Consumers can go to HealthCare.gov or CuidadodeSalud.gov now to explore their options for 2023 coverage, and they can enroll anytime between Nov. 1 and Jan. 15, 2023.

Delawareans who need help enrolling in coverage will have access to free in-person assistance from federally funded and trained specialists at Westside Family Healthcare (statewide) and Quality Insights, Inc., (New Castle and Sussex counties) and by certified application counselors at Henrietta Johnson Medical Center in Wilmington and La Red Health Center in Georgetown. Westside and Quality Insights each received increased federal funding for navigators to help people enroll for coverage.

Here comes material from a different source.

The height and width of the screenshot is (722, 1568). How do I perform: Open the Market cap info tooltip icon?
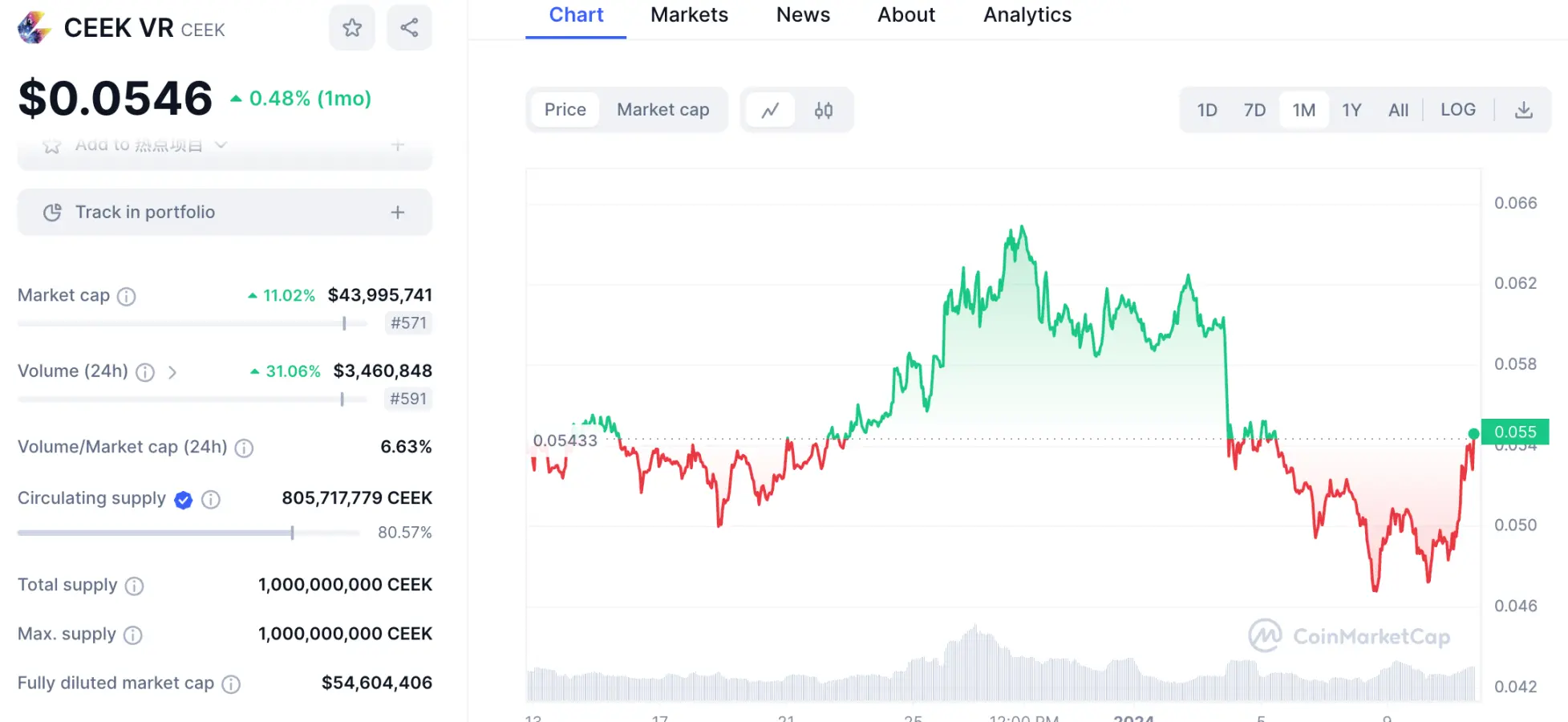127,297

State-licensed insurance agents and brokers are also available to help individuals re-enroll and to help employers update their coverage, at no extra charge.

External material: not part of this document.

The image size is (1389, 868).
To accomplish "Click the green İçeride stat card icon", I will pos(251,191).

For more information, go to www.ChooseHealthDE.com. You can enroll in marketplace coverage at HealthCare.gov or by calling 1-800-318-2596 (TTY: 1-855-889-4325).

According to the U.S. Department of Health and Human Services (HHS):

  • About 89% of Delaware’s marketplace enrollees received financial assistance in 2022 to help pay their monthly premiums and/or deductibles and co-pays.
  • The overall average monthly premium in Delaware is $706, with the average premium reduced to $169 per month after tax credit. For the 89% of Delawareans who received financial assistance, the average premium after tax credit is $114 per month.
  • Among the 32,113 people who signed up during last year’s open enrollment, about 78% were re-enrollees and 22% were new enrollees.
  • Financial help is available for individuals with annual incomes up to $54,360; for a family of four the income limit is $111,000.
  • About 62% of Delaware’s enrollees signed up during the three weeks before Dec. 15, 2021.

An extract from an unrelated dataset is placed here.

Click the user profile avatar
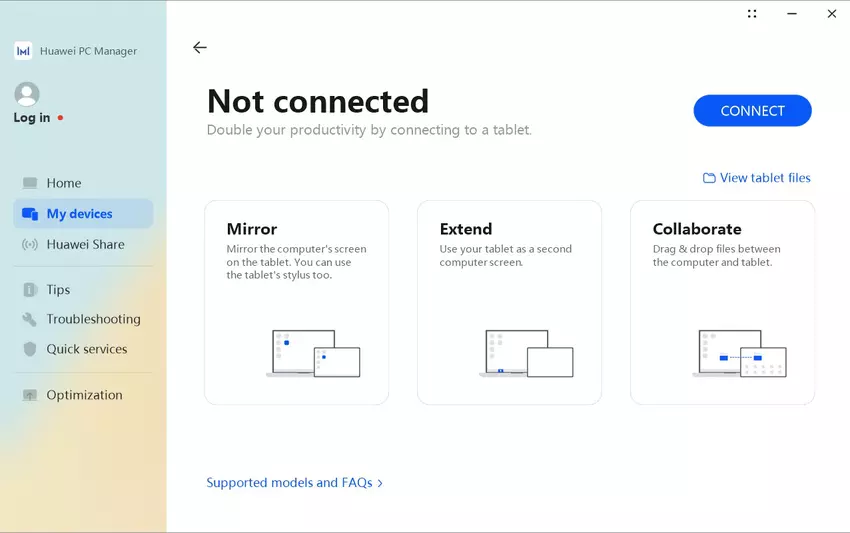This screenshot has height=533, width=850. coord(27,94)
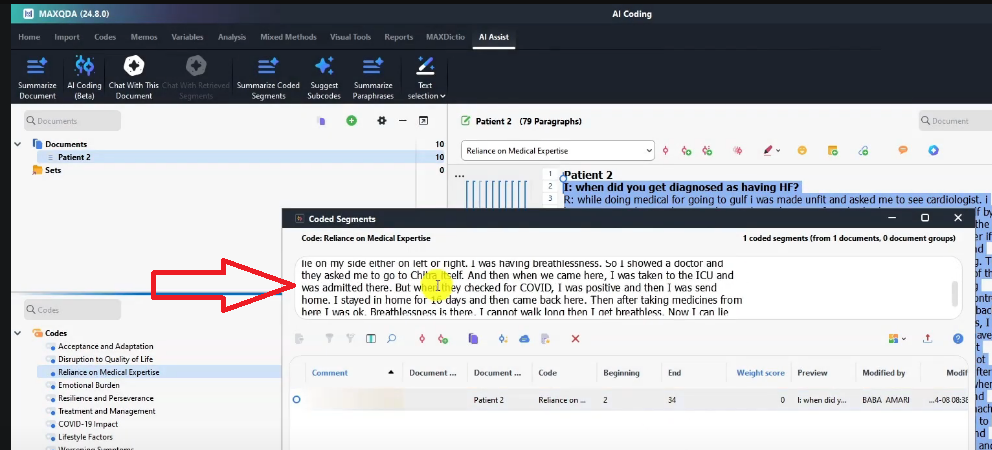
Task: Select the Emotional Burden code
Action: click(90, 385)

In addition to the Health Insurance Marketplace, some residents might be eligible for coverage though Delaware’s expanded Medicaid program, which is open year-round. More than 10,000 Delawareans receive coverage under the Medicaid expansion each year. To be screened for or to apply for Medicaid benefits, go to Delaware ASSIST.

Both the Health Insurance Marketplace and the Medicaid expansion have helped to reduce Delaware’s uninsured rate, decreasing from 10% in 2008 to 5.7% in 2021, according to the Census Bureau. That decline includes Delawareans who could not get coverage before the Affordable Care Act because of pre-existing conditions.